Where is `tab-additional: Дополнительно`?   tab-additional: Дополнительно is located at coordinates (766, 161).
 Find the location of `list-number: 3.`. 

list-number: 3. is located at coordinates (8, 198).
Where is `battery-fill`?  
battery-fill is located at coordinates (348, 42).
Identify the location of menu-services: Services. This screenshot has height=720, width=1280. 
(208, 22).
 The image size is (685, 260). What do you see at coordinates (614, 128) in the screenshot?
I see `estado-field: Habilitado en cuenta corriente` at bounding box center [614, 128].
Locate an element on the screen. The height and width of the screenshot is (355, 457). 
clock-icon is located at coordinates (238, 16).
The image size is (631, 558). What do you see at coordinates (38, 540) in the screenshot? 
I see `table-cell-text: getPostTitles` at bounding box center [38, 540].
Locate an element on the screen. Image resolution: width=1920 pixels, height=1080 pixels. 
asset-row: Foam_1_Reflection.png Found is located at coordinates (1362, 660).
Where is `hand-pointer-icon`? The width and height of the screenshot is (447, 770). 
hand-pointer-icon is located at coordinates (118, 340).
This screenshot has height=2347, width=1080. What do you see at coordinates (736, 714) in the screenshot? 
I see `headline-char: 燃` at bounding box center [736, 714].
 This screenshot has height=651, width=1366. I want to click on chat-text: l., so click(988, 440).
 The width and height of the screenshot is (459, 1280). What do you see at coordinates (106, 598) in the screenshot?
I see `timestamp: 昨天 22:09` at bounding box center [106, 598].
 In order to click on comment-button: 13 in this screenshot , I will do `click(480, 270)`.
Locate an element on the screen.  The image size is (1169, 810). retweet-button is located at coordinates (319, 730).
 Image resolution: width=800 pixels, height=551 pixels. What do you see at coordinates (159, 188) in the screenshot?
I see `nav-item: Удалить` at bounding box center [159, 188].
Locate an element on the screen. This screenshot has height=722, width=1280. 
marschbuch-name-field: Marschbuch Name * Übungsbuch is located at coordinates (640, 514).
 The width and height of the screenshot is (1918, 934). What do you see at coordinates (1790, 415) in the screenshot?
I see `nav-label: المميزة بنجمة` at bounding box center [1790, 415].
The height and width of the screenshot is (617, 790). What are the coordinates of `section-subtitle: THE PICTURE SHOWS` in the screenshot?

Requirement —
List every line in the records above that contains the word "size".

Answer for the task —
 The image size is (685, 260). What do you see at coordinates (614, 128) in the screenshot?
The image size is (631, 558). What do you see at coordinates (38, 540) in the screenshot? 
Locate an element on the screen.  The image size is (1169, 810). retweet-button is located at coordinates (319, 730).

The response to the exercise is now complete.